Output only the lines below that start at the line containing "[نرم افزار حسابداری ادوات کشاورزی] (491, 768)" and end at the line containing "[نرم افزار حسابداری جگرکی محک] (491, 1035)", with both ends kept.
-- Source material follows --
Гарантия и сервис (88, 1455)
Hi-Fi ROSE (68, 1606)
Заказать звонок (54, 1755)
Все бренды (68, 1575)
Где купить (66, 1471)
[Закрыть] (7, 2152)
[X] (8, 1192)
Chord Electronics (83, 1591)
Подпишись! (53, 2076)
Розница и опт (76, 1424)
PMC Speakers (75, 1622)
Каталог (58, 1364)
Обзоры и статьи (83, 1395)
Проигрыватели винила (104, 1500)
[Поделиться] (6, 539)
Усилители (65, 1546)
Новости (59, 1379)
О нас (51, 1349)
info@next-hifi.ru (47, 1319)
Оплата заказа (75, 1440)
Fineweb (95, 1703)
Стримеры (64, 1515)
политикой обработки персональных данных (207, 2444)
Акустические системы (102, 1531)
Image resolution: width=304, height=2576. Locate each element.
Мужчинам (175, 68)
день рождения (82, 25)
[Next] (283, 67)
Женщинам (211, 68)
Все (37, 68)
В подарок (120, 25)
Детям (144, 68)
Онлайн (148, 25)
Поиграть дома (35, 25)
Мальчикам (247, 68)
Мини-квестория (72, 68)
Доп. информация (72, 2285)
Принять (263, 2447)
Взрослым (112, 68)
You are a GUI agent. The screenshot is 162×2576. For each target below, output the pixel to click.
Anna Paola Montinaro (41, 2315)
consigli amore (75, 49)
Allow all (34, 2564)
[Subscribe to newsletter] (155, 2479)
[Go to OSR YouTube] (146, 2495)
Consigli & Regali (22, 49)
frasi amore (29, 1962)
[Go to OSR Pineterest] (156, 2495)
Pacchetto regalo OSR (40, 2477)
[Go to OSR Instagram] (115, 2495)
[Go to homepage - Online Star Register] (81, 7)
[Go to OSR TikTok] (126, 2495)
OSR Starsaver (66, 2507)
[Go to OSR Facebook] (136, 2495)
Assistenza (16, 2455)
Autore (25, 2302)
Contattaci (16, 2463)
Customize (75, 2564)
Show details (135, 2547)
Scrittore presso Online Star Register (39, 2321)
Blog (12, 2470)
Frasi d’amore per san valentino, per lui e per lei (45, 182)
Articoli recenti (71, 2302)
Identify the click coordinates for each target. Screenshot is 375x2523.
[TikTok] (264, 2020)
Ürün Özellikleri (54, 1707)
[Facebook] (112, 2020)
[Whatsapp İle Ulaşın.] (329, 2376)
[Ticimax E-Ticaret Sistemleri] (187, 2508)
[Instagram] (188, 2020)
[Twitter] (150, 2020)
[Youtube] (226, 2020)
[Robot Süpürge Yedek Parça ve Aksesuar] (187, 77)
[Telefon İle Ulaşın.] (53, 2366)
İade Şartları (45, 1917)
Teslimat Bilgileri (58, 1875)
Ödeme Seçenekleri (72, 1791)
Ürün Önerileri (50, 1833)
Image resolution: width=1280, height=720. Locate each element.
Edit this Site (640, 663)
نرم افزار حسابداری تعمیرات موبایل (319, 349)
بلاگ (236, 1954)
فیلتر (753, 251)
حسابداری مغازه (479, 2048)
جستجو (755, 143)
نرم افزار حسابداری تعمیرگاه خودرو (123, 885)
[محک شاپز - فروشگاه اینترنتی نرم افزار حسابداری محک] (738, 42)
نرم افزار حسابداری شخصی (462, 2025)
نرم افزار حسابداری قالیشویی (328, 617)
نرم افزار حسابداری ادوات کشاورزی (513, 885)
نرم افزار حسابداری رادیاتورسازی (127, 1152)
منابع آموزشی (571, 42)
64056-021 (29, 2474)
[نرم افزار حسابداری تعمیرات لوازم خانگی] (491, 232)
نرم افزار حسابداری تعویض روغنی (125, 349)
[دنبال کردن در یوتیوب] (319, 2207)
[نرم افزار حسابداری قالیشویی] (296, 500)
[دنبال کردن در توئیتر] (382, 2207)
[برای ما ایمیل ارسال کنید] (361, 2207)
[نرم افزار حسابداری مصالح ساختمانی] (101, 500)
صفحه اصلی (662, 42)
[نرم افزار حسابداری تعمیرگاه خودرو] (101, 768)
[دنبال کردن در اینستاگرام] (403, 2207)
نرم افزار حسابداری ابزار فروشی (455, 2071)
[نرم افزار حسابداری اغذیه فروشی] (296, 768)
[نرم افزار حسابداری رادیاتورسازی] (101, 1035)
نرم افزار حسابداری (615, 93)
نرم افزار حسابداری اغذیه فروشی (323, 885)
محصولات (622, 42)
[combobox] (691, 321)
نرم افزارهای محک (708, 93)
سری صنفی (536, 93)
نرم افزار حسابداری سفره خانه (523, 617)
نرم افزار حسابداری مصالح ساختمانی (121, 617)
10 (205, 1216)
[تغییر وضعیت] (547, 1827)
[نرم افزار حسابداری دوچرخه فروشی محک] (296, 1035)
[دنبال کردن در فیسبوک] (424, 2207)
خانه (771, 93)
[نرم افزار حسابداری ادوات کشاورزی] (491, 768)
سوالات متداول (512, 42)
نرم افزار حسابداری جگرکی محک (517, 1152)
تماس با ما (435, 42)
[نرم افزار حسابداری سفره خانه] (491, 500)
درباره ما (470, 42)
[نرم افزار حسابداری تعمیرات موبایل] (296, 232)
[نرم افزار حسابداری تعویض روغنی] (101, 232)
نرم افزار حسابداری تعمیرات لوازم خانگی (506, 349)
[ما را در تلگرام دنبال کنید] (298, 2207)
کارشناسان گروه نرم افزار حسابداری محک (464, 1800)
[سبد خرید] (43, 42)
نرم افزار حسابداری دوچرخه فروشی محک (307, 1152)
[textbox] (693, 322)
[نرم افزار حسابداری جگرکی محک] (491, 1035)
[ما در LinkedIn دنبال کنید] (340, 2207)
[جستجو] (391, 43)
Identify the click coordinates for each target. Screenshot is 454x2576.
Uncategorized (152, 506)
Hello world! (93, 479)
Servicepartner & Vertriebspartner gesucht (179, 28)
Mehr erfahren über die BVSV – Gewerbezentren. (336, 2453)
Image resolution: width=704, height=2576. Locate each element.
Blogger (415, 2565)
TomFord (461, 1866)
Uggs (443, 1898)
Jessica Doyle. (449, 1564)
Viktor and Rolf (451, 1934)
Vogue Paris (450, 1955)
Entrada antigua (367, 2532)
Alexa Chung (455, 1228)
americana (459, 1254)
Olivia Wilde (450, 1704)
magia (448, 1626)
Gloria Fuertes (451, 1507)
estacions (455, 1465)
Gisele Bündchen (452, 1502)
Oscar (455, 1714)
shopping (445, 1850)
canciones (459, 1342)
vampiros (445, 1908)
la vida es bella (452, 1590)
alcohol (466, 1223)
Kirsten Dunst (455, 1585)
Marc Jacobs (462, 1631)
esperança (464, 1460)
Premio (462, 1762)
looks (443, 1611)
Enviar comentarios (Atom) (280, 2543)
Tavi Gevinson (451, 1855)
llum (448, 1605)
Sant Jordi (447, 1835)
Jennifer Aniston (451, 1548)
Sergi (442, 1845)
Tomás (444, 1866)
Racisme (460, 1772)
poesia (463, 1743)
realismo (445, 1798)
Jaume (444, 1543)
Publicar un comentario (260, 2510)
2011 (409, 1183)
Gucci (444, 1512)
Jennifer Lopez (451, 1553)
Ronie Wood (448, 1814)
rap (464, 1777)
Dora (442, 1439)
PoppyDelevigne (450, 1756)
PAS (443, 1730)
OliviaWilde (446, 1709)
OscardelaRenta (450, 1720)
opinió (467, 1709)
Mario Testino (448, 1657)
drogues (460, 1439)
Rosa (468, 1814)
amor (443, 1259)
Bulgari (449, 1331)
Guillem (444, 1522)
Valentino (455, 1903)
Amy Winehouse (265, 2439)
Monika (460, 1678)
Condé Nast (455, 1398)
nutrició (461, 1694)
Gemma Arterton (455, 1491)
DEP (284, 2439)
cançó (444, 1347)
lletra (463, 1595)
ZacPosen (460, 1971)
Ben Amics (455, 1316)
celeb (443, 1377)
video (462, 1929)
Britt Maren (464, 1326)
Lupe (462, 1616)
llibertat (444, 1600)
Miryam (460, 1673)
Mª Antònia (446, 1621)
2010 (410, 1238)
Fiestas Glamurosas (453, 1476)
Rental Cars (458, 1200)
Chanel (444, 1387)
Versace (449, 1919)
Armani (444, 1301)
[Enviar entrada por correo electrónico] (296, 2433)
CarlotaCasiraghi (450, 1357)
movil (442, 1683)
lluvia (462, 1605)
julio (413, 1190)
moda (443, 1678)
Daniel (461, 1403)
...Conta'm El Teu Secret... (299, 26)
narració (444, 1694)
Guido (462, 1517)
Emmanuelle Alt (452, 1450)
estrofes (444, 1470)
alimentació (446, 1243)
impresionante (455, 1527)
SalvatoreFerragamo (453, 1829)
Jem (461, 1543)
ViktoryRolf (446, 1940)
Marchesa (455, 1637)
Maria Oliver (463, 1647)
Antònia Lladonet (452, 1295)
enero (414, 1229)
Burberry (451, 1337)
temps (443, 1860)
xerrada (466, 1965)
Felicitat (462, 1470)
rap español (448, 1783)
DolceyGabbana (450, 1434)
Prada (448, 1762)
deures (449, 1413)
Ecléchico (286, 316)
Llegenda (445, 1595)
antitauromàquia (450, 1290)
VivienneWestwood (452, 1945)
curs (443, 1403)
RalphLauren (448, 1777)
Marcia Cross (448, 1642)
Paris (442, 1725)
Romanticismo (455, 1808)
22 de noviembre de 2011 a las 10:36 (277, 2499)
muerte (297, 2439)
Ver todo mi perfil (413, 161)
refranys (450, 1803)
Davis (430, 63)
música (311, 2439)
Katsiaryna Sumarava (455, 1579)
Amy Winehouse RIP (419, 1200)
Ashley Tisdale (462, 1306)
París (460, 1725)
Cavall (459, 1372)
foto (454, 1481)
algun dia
-- Source material concluded --
→ Result for this task
[نرم افزار حسابداری ادوات کشاورزی] (491, 768)
سوالات متداول (512, 42)
نرم افزار حسابداری جگرکی محک (517, 1152)
تماس با ما (435, 42)
[نرم افزار حسابداری سفره خانه] (491, 500)
درباره ما (470, 42)
[نرم افزار حسابداری تعمیرات موبایل] (296, 232)
[نرم افزار حسابداری تعویض روغنی] (101, 232)
نرم افزار حسابداری تعمیرات لوازم خانگی (506, 349)
[ما را در تلگرام دنبال کنید] (298, 2207)
کارشناسان گروه نرم افزار حسابداری محک (464, 1800)
[سبد خرید] (43, 42)
نرم افزار حسابداری دوچرخه فروشی محک (307, 1152)
[textbox] (693, 322)
[نرم افزار حسابداری جگرکی محک] (491, 1035)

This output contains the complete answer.